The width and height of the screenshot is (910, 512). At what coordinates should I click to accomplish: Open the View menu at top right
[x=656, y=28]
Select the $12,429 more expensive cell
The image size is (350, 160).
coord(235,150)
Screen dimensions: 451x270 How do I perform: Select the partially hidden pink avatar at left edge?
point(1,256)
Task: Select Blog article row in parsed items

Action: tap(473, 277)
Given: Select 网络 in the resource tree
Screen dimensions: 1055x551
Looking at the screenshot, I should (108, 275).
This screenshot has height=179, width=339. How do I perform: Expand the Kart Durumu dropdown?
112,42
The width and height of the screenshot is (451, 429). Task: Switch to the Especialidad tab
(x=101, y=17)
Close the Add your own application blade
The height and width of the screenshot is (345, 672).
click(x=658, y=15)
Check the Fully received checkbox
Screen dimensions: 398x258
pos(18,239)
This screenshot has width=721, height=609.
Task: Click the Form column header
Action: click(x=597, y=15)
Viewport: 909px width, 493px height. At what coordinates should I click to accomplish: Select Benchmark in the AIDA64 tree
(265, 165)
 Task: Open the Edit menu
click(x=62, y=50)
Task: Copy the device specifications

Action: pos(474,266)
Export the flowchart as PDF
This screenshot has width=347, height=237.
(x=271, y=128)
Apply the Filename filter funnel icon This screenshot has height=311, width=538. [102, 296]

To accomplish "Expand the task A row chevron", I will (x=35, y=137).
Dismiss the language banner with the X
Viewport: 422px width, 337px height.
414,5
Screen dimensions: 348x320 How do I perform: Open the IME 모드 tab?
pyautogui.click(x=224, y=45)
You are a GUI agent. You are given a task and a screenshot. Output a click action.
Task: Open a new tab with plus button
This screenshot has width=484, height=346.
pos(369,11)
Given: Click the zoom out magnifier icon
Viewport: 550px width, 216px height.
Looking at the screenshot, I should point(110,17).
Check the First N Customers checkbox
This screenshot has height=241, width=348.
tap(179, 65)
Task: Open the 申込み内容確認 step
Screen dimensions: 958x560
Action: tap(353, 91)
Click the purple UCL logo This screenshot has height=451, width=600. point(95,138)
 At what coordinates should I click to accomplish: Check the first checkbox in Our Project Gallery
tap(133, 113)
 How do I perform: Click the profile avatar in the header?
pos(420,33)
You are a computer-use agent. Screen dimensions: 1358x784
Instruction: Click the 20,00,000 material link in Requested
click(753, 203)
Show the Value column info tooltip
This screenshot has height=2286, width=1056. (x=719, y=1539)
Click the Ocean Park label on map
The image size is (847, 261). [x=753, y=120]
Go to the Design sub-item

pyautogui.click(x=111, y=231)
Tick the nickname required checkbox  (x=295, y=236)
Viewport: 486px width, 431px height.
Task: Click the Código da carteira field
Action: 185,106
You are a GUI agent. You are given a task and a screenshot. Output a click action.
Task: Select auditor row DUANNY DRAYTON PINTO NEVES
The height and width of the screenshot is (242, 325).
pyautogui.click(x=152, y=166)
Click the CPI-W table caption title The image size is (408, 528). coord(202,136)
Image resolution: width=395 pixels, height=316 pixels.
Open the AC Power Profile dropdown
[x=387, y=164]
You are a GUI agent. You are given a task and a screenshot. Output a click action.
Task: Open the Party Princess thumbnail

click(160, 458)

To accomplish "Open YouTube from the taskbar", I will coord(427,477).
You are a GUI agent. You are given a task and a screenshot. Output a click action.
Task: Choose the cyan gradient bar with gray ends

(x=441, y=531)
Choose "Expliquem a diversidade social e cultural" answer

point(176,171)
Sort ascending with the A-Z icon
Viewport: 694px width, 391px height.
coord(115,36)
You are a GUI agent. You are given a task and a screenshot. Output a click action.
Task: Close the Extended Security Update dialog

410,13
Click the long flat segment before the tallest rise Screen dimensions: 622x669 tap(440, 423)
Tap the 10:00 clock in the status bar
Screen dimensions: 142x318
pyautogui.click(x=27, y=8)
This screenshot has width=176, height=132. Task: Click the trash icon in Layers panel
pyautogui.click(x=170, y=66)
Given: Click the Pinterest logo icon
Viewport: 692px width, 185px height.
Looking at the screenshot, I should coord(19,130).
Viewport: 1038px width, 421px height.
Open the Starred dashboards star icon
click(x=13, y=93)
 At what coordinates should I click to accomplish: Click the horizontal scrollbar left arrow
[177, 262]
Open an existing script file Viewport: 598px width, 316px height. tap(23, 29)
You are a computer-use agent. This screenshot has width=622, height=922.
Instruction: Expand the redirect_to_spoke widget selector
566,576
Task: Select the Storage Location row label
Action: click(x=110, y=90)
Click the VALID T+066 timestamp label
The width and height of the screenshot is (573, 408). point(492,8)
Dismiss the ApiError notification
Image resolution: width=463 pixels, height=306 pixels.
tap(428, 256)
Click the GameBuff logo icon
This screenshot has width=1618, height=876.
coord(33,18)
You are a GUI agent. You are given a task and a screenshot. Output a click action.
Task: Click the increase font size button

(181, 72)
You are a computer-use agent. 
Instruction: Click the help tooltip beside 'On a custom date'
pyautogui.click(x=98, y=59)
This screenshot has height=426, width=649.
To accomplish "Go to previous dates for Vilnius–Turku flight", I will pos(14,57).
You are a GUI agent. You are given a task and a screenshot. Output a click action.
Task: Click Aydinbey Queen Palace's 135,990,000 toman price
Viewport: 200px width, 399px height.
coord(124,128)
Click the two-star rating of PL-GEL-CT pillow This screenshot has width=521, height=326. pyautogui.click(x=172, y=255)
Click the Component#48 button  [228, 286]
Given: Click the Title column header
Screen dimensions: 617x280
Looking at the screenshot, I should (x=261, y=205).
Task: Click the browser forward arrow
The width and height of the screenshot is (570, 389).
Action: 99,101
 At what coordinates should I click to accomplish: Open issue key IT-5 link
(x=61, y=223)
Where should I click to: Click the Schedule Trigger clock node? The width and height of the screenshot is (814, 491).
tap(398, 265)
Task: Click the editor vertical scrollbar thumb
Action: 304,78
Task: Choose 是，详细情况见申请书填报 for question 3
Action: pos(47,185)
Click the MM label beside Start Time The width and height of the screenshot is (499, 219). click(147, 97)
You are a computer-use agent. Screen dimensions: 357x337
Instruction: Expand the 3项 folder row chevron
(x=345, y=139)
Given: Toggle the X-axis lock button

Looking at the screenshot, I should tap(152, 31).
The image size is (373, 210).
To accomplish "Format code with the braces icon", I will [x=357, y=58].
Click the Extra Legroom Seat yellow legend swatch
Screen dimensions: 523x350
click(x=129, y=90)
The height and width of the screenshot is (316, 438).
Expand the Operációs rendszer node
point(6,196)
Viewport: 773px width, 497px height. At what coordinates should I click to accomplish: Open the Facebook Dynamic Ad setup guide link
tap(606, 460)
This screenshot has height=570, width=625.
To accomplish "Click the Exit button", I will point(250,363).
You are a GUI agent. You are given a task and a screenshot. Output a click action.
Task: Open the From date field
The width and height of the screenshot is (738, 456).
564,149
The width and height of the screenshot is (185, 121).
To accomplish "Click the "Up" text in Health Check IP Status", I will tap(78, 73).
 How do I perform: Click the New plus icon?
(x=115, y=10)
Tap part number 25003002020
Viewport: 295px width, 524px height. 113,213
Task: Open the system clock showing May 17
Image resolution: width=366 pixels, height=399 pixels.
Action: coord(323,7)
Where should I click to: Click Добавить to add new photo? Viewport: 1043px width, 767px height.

----

EXERCISE DESCRIPTION
Each line above needs to be returned exactly as it is.

ANSWER SECTION
The width and height of the screenshot is (910, 512). At what coordinates should I click to accomplish: Open the View menu at top right
[x=656, y=28]
Select the $12,429 more expensive cell
The image size is (350, 160).
coord(235,150)
Screen dimensions: 451x270 How do I perform: Select the partially hidden pink avatar at left edge?
point(1,256)
Task: Select Blog article row in parsed items

Action: tap(473, 277)
Given: Select 网络 in the resource tree
Screen dimensions: 1055x551
Looking at the screenshot, I should (108, 275).
This screenshot has height=179, width=339. How do I perform: Expand the Kart Durumu dropdown?
112,42
The width and height of the screenshot is (451, 429). Task: Switch to the Especialidad tab
(x=101, y=17)
Close the Add your own application blade
The height and width of the screenshot is (345, 672).
click(x=658, y=15)
Check the Fully received checkbox
Screen dimensions: 398x258
pos(18,239)
This screenshot has width=721, height=609.
Task: Click the Form column header
Action: click(x=597, y=15)
Viewport: 909px width, 493px height. At what coordinates should I click to accomplish: Select Benchmark in the AIDA64 tree
(265, 165)
 Task: Open the Edit menu
click(x=62, y=50)
Task: Copy the device specifications

Action: pos(474,266)
Export the flowchart as PDF
This screenshot has width=347, height=237.
(x=271, y=128)
Apply the Filename filter funnel icon This screenshot has height=311, width=538. [102, 296]

To accomplish "Expand the task A row chevron", I will (x=35, y=137).
Dismiss the language banner with the X
Viewport: 422px width, 337px height.
414,5
Screen dimensions: 348x320 How do I perform: Open the IME 모드 tab?
pyautogui.click(x=224, y=45)
You are a GUI agent. You are given a task and a screenshot. Output a click action.
Task: Open a new tab with plus button
This screenshot has width=484, height=346.
pos(369,11)
Given: Click the zoom out magnifier icon
Viewport: 550px width, 216px height.
Looking at the screenshot, I should point(110,17).
Check the First N Customers checkbox
This screenshot has height=241, width=348.
tap(179, 65)
Task: Open the 申込み内容確認 step
Screen dimensions: 958x560
Action: tap(353, 91)
Click the purple UCL logo This screenshot has height=451, width=600. point(95,138)
 At what coordinates should I click to accomplish: Check the first checkbox in Our Project Gallery
tap(133, 113)
 How do I perform: Click the profile avatar in the header?
pos(420,33)
You are a computer-use agent. Screen dimensions: 1358x784
Instruction: Click the 20,00,000 material link in Requested
click(753, 203)
Show the Value column info tooltip
This screenshot has height=2286, width=1056. (x=719, y=1539)
Click the Ocean Park label on map
The image size is (847, 261). [x=753, y=120]
Go to the Design sub-item

pyautogui.click(x=111, y=231)
Tick the nickname required checkbox  (x=295, y=236)
Viewport: 486px width, 431px height.
Task: Click the Código da carteira field
Action: 185,106
You are a GUI agent. You are given a task and a screenshot. Output a click action.
Task: Select auditor row DUANNY DRAYTON PINTO NEVES
The height and width of the screenshot is (242, 325).
pyautogui.click(x=152, y=166)
Click the CPI-W table caption title The image size is (408, 528). coord(202,136)
Image resolution: width=395 pixels, height=316 pixels.
Open the AC Power Profile dropdown
[x=387, y=164]
You are a GUI agent. You are given a task and a screenshot. Output a click action.
Task: Open the Party Princess thumbnail

click(160, 458)

To accomplish "Open YouTube from the taskbar", I will coord(427,477).
You are a GUI agent. You are given a task and a screenshot. Output a click action.
Task: Choose the cyan gradient bar with gray ends

(x=441, y=531)
Choose "Expliquem a diversidade social e cultural" answer

point(176,171)
Sort ascending with the A-Z icon
Viewport: 694px width, 391px height.
coord(115,36)
You are a GUI agent. You are given a task and a screenshot. Output a click action.
Task: Close the Extended Security Update dialog

410,13
Click the long flat segment before the tallest rise Screen dimensions: 622x669 tap(440, 423)
Tap the 10:00 clock in the status bar
Screen dimensions: 142x318
pyautogui.click(x=27, y=8)
This screenshot has width=176, height=132. Task: Click the trash icon in Layers panel
pyautogui.click(x=170, y=66)
Given: Click the Pinterest logo icon
Viewport: 692px width, 185px height.
Looking at the screenshot, I should coord(19,130).
Viewport: 1038px width, 421px height.
Open the Starred dashboards star icon
click(x=13, y=93)
 At what coordinates should I click to accomplish: Click the horizontal scrollbar left arrow
[177, 262]
Open an existing script file Viewport: 598px width, 316px height. tap(23, 29)
You are a computer-use agent. This screenshot has width=622, height=922.
Instruction: Expand the redirect_to_spoke widget selector
566,576
Task: Select the Storage Location row label
Action: click(x=110, y=90)
Click the VALID T+066 timestamp label
The width and height of the screenshot is (573, 408). point(492,8)
Dismiss the ApiError notification
Image resolution: width=463 pixels, height=306 pixels.
tap(428, 256)
Click the GameBuff logo icon
This screenshot has width=1618, height=876.
coord(33,18)
You are a GUI agent. You are given a task and a screenshot. Output a click action.
Task: Click the increase font size button

(181, 72)
You are a computer-use agent. 
Instruction: Click the help tooltip beside 'On a custom date'
pyautogui.click(x=98, y=59)
This screenshot has height=426, width=649.
To accomplish "Go to previous dates for Vilnius–Turku flight", I will pos(14,57).
You are a GUI agent. You are given a task and a screenshot. Output a click action.
Task: Click Aydinbey Queen Palace's 135,990,000 toman price
Viewport: 200px width, 399px height.
coord(124,128)
Click the two-star rating of PL-GEL-CT pillow This screenshot has width=521, height=326. pyautogui.click(x=172, y=255)
Click the Component#48 button  [228, 286]
Given: Click the Title column header
Screen dimensions: 617x280
Looking at the screenshot, I should (x=261, y=205).
Task: Click the browser forward arrow
The width and height of the screenshot is (570, 389).
Action: 99,101
 At what coordinates should I click to accomplish: Open issue key IT-5 link
(x=61, y=223)
Where should I click to: Click the Schedule Trigger clock node? The width and height of the screenshot is (814, 491).
tap(398, 265)
Task: Click the editor vertical scrollbar thumb
Action: 304,78
Task: Choose 是，详细情况见申请书填报 for question 3
Action: pos(47,185)
Click the MM label beside Start Time The width and height of the screenshot is (499, 219). click(147, 97)
You are a computer-use agent. Screen dimensions: 357x337
Instruction: Expand the 3项 folder row chevron
(x=345, y=139)
Given: Toggle the X-axis lock button

Looking at the screenshot, I should tap(152, 31).
The image size is (373, 210).
To accomplish "Format code with the braces icon", I will [x=357, y=58].
Click the Extra Legroom Seat yellow legend swatch
Screen dimensions: 523x350
click(x=129, y=90)
The height and width of the screenshot is (316, 438).
Expand the Operációs rendszer node
point(6,196)
Viewport: 773px width, 497px height. At what coordinates should I click to accomplish: Open the Facebook Dynamic Ad setup guide link
tap(606, 460)
This screenshot has height=570, width=625.
To accomplish "Click the Exit button", I will point(250,363).
You are a GUI agent. You are given a task and a screenshot. Output a click action.
Task: Open the From date field
The width and height of the screenshot is (738, 456).
564,149
The width and height of the screenshot is (185, 121).
To accomplish "Click the "Up" text in Health Check IP Status", I will tap(78, 73).
 How do I perform: Click the New plus icon?
(x=115, y=10)
Tap part number 25003002020
Viewport: 295px width, 524px height. 113,213
Task: Open the system clock showing May 17
Image resolution: width=366 pixels, height=399 pixels.
Action: coord(323,7)
Where should I click to: Click Добавить to add new photo? Viewport: 1043px width, 767px height.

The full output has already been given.